**** Page excerpt
I have found, however, that the students become interested when they begin to appreciate similarities between Mexico or Latin America and the United States. That is, to the extent that the overview of U.S. history can depart from a standard exceptionalist interpretation (which has widespread influence in Mexico thanks to old textbooks and to the common use of Tocqueville's Democracy in America in reading lists in humanities and social sciences majors) and can explain how the United States faced similar problems and had some similarities to other countries in the Americas, the students become more interested. I have found this strategy useful to draw in students, but it is not just a strategy, for I believe that there is much in favor of seeing the United States as an integral part of the hemisphere. In other words, exceptionalism draws them away, while an implicitly comparative approach opens to them a new perspective and engages their curiosity.

Ronny Regev: Students in Israel are drawn to U.S. history because of an urge to make sense of the popular culture they consume and of current events. Israelis consume a lot of television, movies, and music from the United States. In class, students often mention songs they heard recently or shows they watched. When I teach African American history, for example, there are always several students who mention Kendrick Lamar. I think they are trying to ground their understanding of such popular works within a broader historical context. Since 2016, the turbulent years of the Trump presidency as well as the vibrant and cogent discourse generated by Black Lives Matter activists draw the attention of young people, some of whom wish to understand the history behind these developments. Of course, in Israel, there is also a specific interest in the role played by Jews in U.S. history.

Students are mostly confused by the messiness of history and the complexities of human interaction. I am not sure this is unique to the study of U.S. history, but, in this particular context, they are often confused by the lack of clear dichotomies. Students often ask many questions when we discuss the fact that slavery was not just a Southern institution, or that most Southerners did not hold slaves yet supported the Confederacy, or that the Franklin D. Roosevelt coalition included Southern Democrats as well as African Americans. Another point of confusion has to do with tropes and stereotypes. Here too, I don't think this is specific to the study of the United States, but there are several key concepts that students grapple with. One such concept is racism and the need to historicize it rather than treat it as a catch-all explanation. I usually assign Barbara Fields in order to start a more nuanced conversation. Another such concept is “the American Dream.” I often encounter students who use this trope as if it is an ahistorical truism, and I find it hard to convey the idea that the United States, like all societies, is not a static nation with a static set of beliefs.

Zach Fredman: I teach at Duke Kunshan University (DKU) in China, Duke University's joint venture campus near Shanghai. Our student body is around 65 percent Chinese, 15 percent American, and 20 percent international from many other countries. Most students who study modern U.S. history at DKU tend to be interested in American culture and hope to attend graduate school in the United States. The most common interests among students I've taught are music, film and television, professional sports, comedy, and literature. All DKU students study abroad at Duke for a semester during their junior year, so some non-American students think that taking a modern U.S. history course will help them to prepare for this experience.

For Chinese students, it's difficult not to be confused by the United States. The country occupies a central place in Chinese public discourse, and its portrayal in domestic media is overwhelmingly negative. Whereas you'll never hear a bad story about China on the news here, anything that can cast the United States in a bad light gets amplified. And everyone understands that “foreign forces”—the Chinese government's preferred bogeyman for problems that can't simply be censored—means the U.S. government. But at the same time, students can see for themselves that the United States remains one of the main yardsticks by which progress in China is measured. They also know that a sizable portion of their wealthiest and most ambitious compatriots emigrate to the United States every year. And most students come to DKU because they want to earn an American college degree and enhance their chances of studying abroad after they graduate. These contradictions make for fascinating discussions in classes on U.S.–China relations and modern American history.
********
**** Given information
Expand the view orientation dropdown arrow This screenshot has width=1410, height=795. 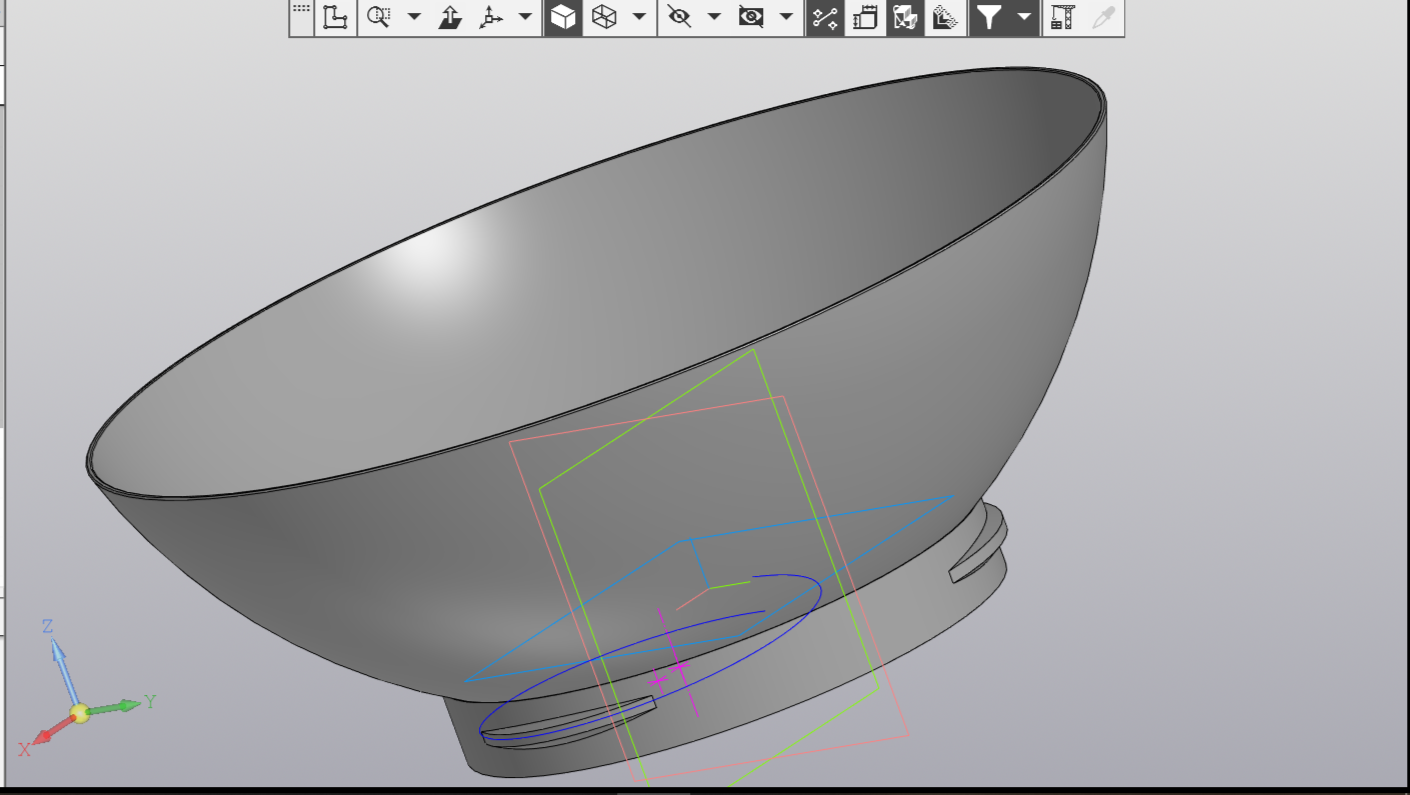(x=525, y=17)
********
§ **Actions to take**
A. Translate into Spanish this sentence from the passage on teaching U.S. history abroad: "Israelis consume a lot of television, movies, and music from the United States."
B. According to the passage on teaching U.S. history abroad, why do some non-American students at Duke Kunshan University take a modern U.S. history course? Answer in one to three sentences.
C. From the passage on teaching U.S. history abroad, reproduce the text from "Ronny Regev: Students" up to and including "in U.S. history.".

§ **Results of the exercise**
A. Los israelíes consumen mucha televisión, películas y música de los Estados Unidos.

B. All Duke Kunshan University students study abroad at Duke for a semester during their junior year. Some non-American students think a modern U.S. history course will help them prepare for that experience.

C.
Ronny Regev: Students in Israel are drawn to U.S. history because of an urge to make sense of the popular culture they consume and of current events. Israelis consume a lot of television, movies, and music from the United States. In class, students often mention songs they heard recently or shows they watched. When I teach African American history, for example, there are always several students who mention Kendrick Lamar. I think they are trying to ground their understanding of such popular works within a broader historical context. Since 2016, the turbulent years of the Trump presidency as well as the vibrant and cogent discourse generated by Black Lives Matter activists draw the attention of young people, some of whom wish to understand the history behind these developments. Of course, in Israel, there is also a specific interest in the role played by Jews in U.S. history.